For clarity in relation to the present study, 'hospitalizations for liver-related events' and 'hospitalizations for ascites and HE ' were described as almost synonymous. Therefore, we have changed it to 'hospitalizations due to liver-related events included for ascites and HE'.

- table 3: put into suppl. material. 

Response.

We have moved Table 3 to the Supplementary Material.

- table 3: concerning the HCV patients: where these patients with active HCV or cirrhotic after DAA or other treatment? Please indicate?

Response.

All six HCV patients included in Table 3 were cirrhotic at the time of study enrollment. Four of the six patients were introduced to DAA in cirrhosis and achieved SVR; two patients had not yet been introduced to DAA. Unfortunately, the percentage of impact on hepatic reserve in the two patients with alcohol comorbidity was not known. At least none of the patients ongoing DAA at the time the data were obtained.

- table 4: the definition of poor and satisfactory control is insufficient.

Response.

In the Materials and Methods section, we described as follows; 'Refractory ascites was defined as moderate or greater ascites retention or resistance to treatment with loop diuretics and/or anti-aldosterone diuretics. Improvement of refractory ascites (Satisfactory control) was defined as a decrease in ascites CP score by at least one level.'.
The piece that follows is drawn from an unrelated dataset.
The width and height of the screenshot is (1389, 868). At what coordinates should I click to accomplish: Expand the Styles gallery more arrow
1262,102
- table 4: I do not see a reason to present the data in this form. Only CP A+B and C are compared. Of course, CP C patients have a poorer control. Where is the link to RFX? If it all, put table 4 into suppl. Material.

Response.

In the present study, the effect of RFX administration itself on ascites control was linked to CP score, without adding or increasing diuretics. Before evaluating the link with renin levels, which we want to emphasize most in the later section, we first examined the results with CP score, which is the most likely indicator. In fact, we believe that the results were as expected. The reason we chose CP A+B is that the number of CP A cases was extremely small (n=6), making it difficult to evaluate CP A alone. We have moved Table 4 to the Suppl. Material.
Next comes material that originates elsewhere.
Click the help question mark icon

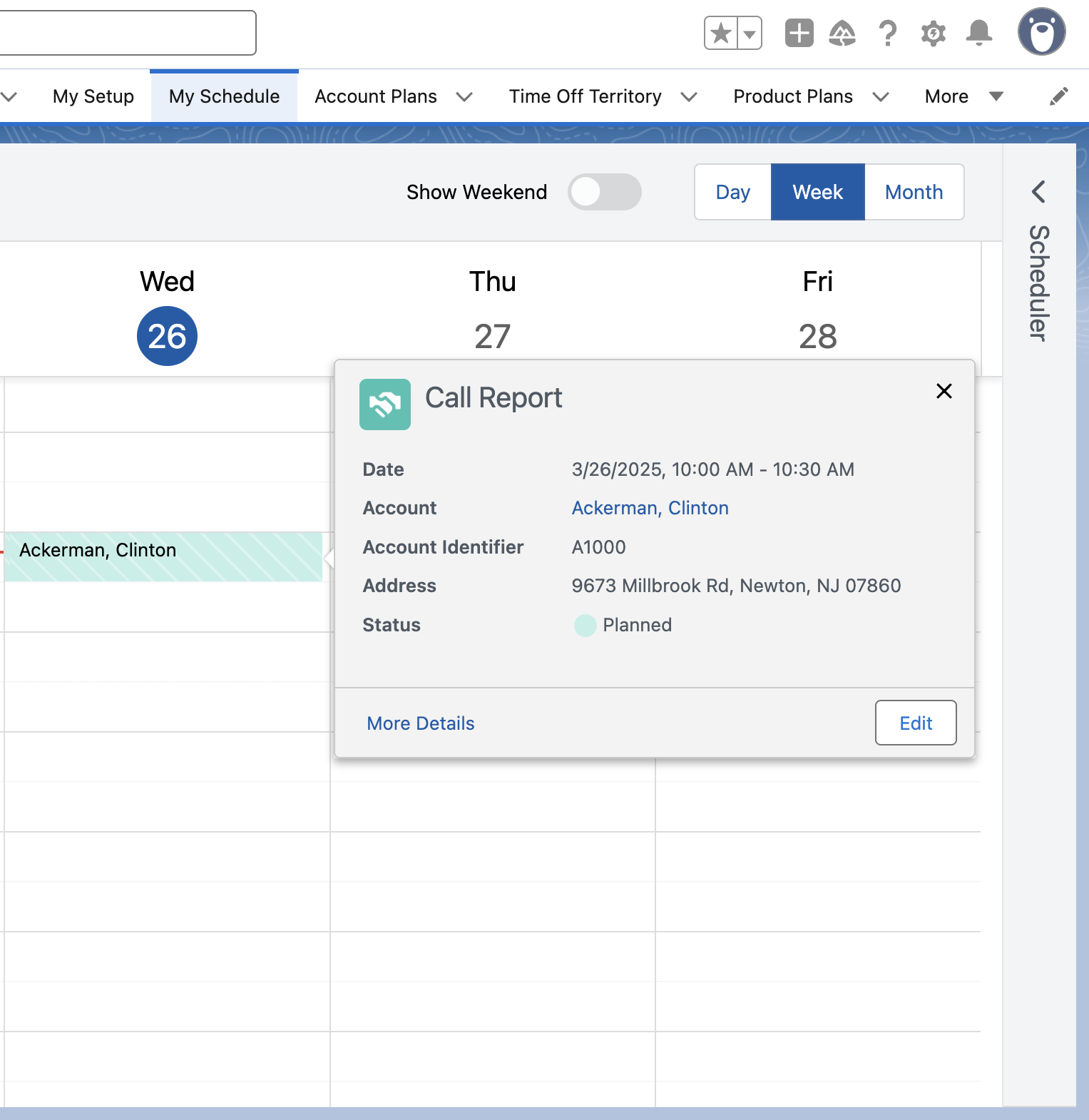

- figure 8: please indicate the connection to RFX treatment. It is otherwise not at all surprising or new that renin-levels are different between these groups.

Response.

In the present study, we emphasize that there are cases in which RFX administration itself, without additional or increased diuretics, has a beneficial effect on hepatic ascites control and is linked to renin levels before RFX administration. Although it might be expected, we believe that this study proved the point.

- table 5: please assess MELD score and MELD sodium score as well.

Response.

We additionally evaluated the MELD score and the MELD sodium score.
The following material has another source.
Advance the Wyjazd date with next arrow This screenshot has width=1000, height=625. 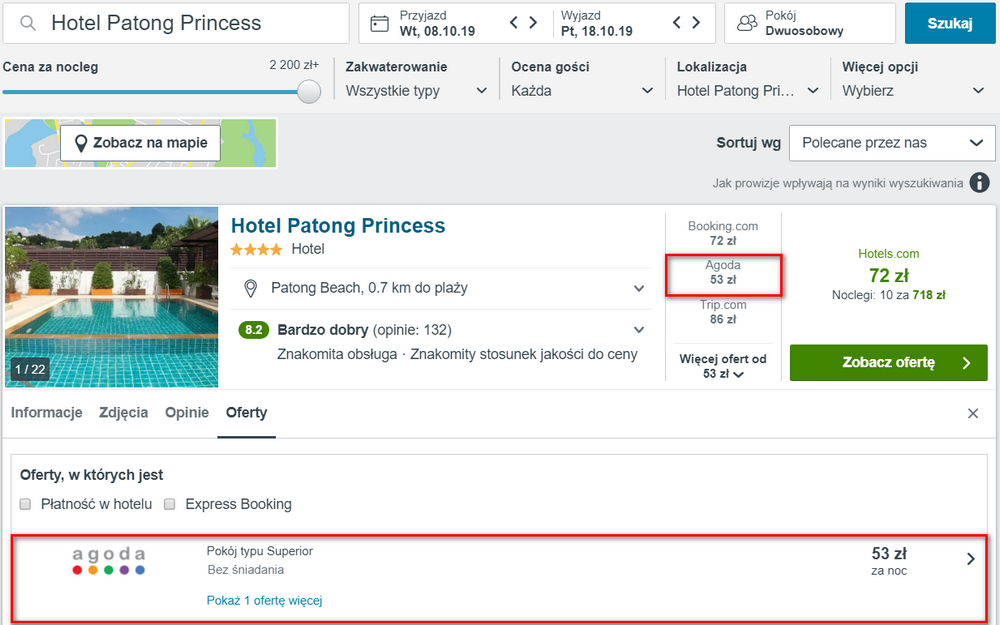696,23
- table 5: please indicate all p-values. It is not always reasonable to focus only on the parameters which are significant in the univariate analysis since possible confounders are ignored that way. Please discuss and rework.

Response.

We have included not only renin levels and CP score, which were significantly different in univariate analysis, but also Etiology (Not alcohol), MELD score, MELD sodium score, T-bil, History of EGV treatment (Absence), which tended to be confounders at P<0.2, were added to the multivariate analysis. And we added the text as follows in the result section; 'In univariate analysis, significant differences were found in low CP scores (HR, 20.4; 95% confidence interval (CI), 2.29–243; P<0.01) and low blood renin levels (HR, 26.6; 95% confidence interval (CI), 3.46–551; P<0.01). In the multivariate analysis, not only these two factors, but also Etiology (Not alcohol), MELD score, MELD sodium score, T-bil, and EGV treatment history (Absence), which are likely confounding factors at P<0.2, were included.'

- table 5: what kind of variable selection was used (forward, reverse etc.?)

Response.

We made the variable selection used forward. Therefore, the odds ratios are reversed compared to the first submission. Namely, this odds ratio is that the lower the renin concentration and CP score, the better the control of ascites.

- please specify the calculation of the cut-off value and how this was defined.

Response.

As for the cutoff values for the ROC curve, we used Youden’s index as described above.